Conversion disorder is an extremely rare phenomenon. Typically, it takes multiple rounds of medical and psychological assessment to come to this diagnosis. Many clients and clinicians will exhaust the opinions of numerous psychological and medical professionals before Conversion Disorder presents as a viable diagnosis.
Obstacles to treating Conversion Disorder include not only the little understanding the psychological community has about this disorder, but also that the manifestation of the symptoms are particularly subjective to the client's personal experience. How the client perceives their inner and outer worlds largely determines the quality and severity of symptoms one might display. For instance, one might experience depression and feel ineffectual for a large period of their life, or within a specific circumstance. Therefore, the symptoms may manifest as this person falling into temporary paralysis.
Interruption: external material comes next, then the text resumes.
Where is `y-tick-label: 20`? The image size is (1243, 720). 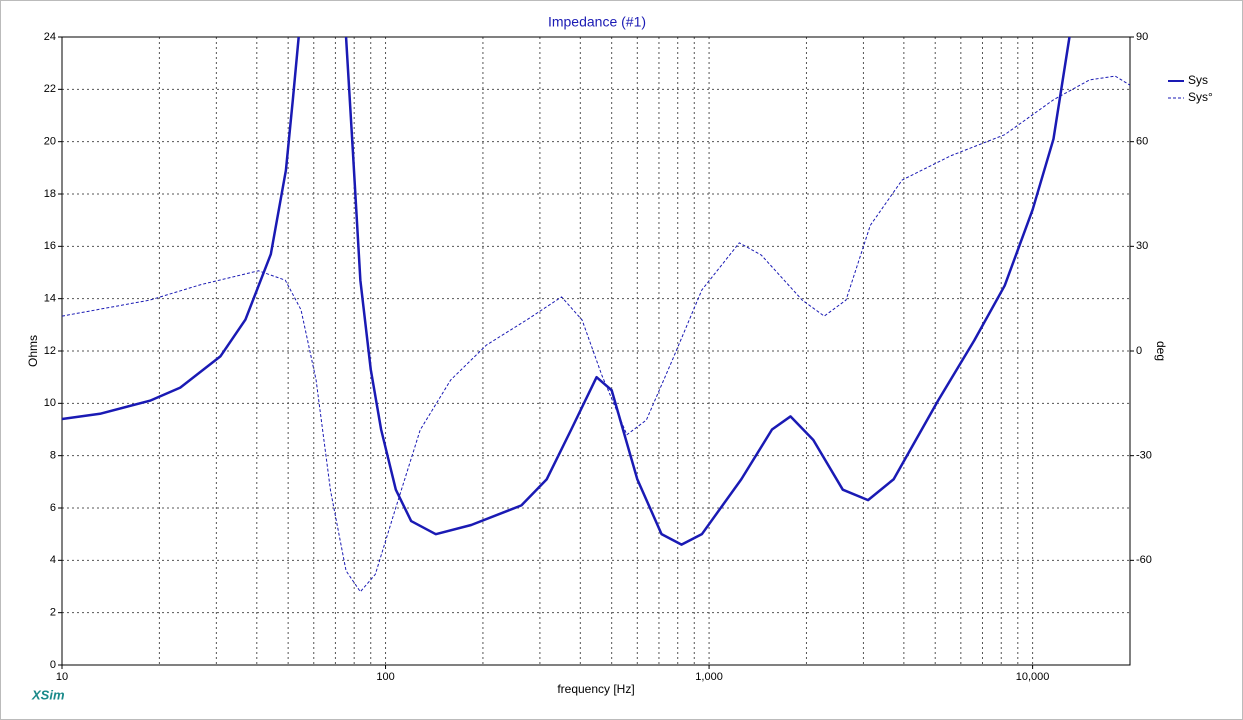 y-tick-label: 20 is located at coordinates (50, 142).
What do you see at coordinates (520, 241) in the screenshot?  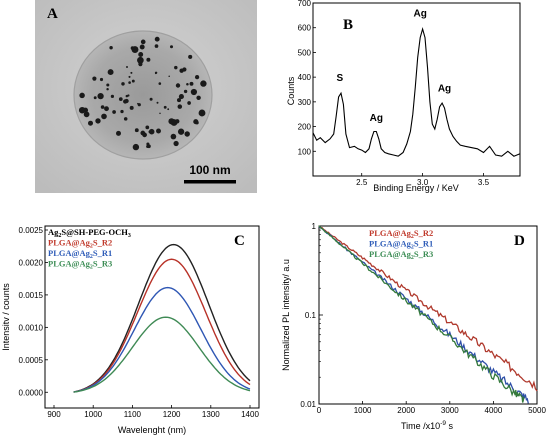 I see `panel-d-letter: D` at bounding box center [520, 241].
Some people might even mistake panic attacks stemming from PTSD for Conversion Disorder. The key difference is that the symptoms must be of a medical acuity. Whereas, panic attacks can be deeply distressing, unsettling, and feel life-threatening, an overwhelming majority of them do not end with needing medical care nor do they inherently put the client in danger. Additionally, when diagnosing Conversion Disorder, the symptoms are typically indicative of the underlying issues (i.e. blindness due to witnessing trauma, seizures deriving from a deep desire to avoid reality, paralysis stemming from a sense of loss of control, etc.).
Generally, it takes much treatment for the client and therapist to address the underlying concerns which might fuel the symptoms of the disorder. It could be anything from anxiety, repressed anger, depression, trauma, or a plethora or combination of other unique events.
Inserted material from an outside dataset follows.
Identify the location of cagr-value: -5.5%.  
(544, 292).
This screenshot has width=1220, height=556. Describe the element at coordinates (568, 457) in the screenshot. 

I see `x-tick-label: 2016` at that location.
Why is learning about Conversion Disorder relevant?
To be quite frank, Conversion Disorder is somewhat of a dramatic response. Though related, the reaction is not equivalent to the trigger. The reality is that we sometimes do this in our relationships. We often react to triggers in a way that seems inflated and debilitating. When we don't respond adequately when dealing with stressors in relationships, we create an innumerable amount of other residual symptoms which might magnify the central, underlying issues.
This, hopefully, urges us all to take the necessary, effective, and productive steps to target the issues which inhibit us in our lives—lest we be subject to consequences that are more severe than addressing our issues directly.